World's First Tilt-Rotor Under Restoration

Flight Journal, Dec 2004 by Miller, Jay

BELL HELICOPTER TEXTROISI'S PRECEDENT-SETTING XV-3, the world's first successful tilt-rotor aircraft, was moved in midJanuary from its longtime venue at the U.S. Army Aviation Museum in Fort Rucker, Alabama, to Bell's Plant 6 flight-test facility at the municipal airport in Arlington, Texas. Bell plans to restore the history-making flying machine extensively before delivering it, in 2008, to its final resting place at the U.S. Air Force Museum at Wright-Patterson AFB, Dayton, Ohio.

On February 10, 1955, the first of two XV-3s (54-147) was rolled out from Bell's Hurst, Texas, facility. It was first flown (in hover) six months later, on August 11, with Bell's chief test pilot Floyd Carlson at the controls. During the following 11 years, the aircraft participated in an extensive flight-test program, the last of which were conducted inside NASA's Ames, California, low-speed wind tunnel during May 1966.

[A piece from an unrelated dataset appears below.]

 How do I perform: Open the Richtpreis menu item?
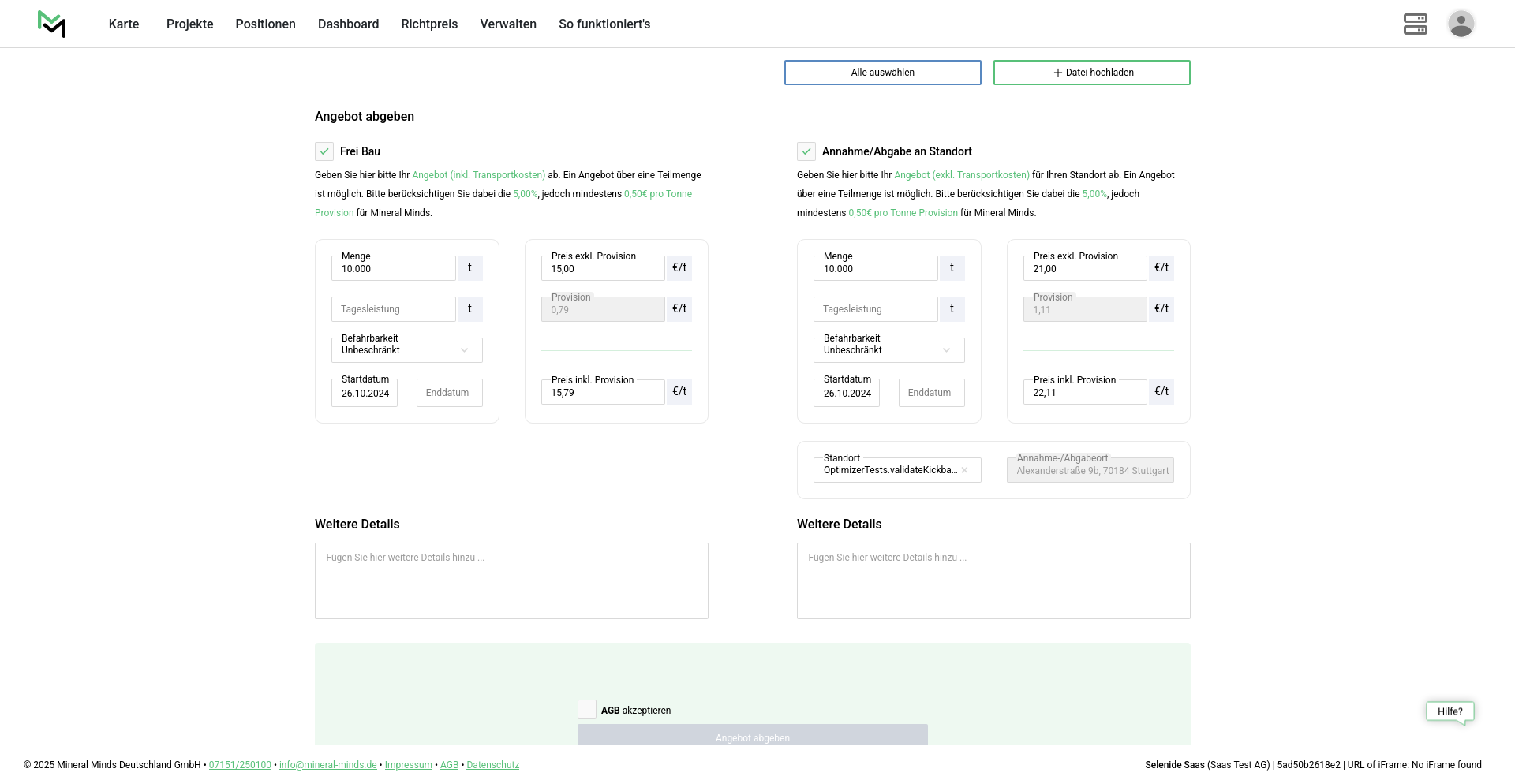click(x=429, y=24)
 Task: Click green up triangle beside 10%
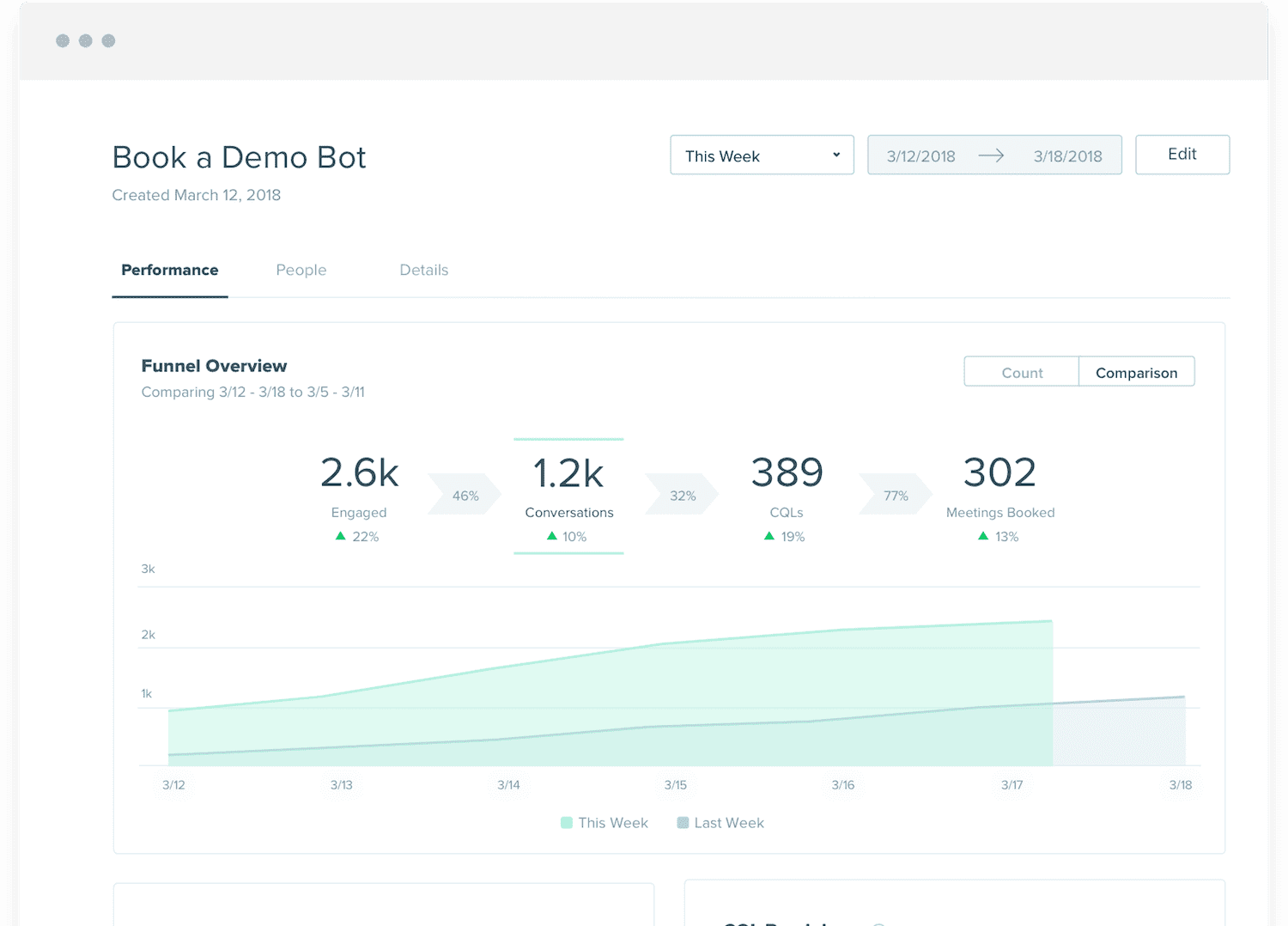(x=552, y=536)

The all-but-forgotten second XV-3 (54-148) was lost as a result of a pylon-instability incident on October 25, 1956. Bell test pilot Dick Stansbury was severely injured in the resulting crash when the bungee-actuated ejection seat, designed for ventral release, dislodged prematurely when the aircraft crashed into the ground. This XV-3 was scrapped after it proved too damaged to repair. Prior to the crash, the second XV-3 logged 270 flights, 125 hours of flight time and 110 full conversions, and it laid claim to the indoctrination of three Army, two Air Force, two NASA, and four Bell pilots. The first conversion from hovering takeoff to horizontal flight and back-the first ever for a tilt-rotor-took place on December 18, 1958, with Bell's Bill Quinlan at the controls.

The surviving XV-3 was stored outside at Davis-Monthan AFB in Arizona during late 1966. It was then moved to the Army Aviation Museum at Fort Rucker, Alabama, partially restored and displayed outdoors, where, until 2003, it slowly deteriorated as a result of exposure and a lack of maintenance.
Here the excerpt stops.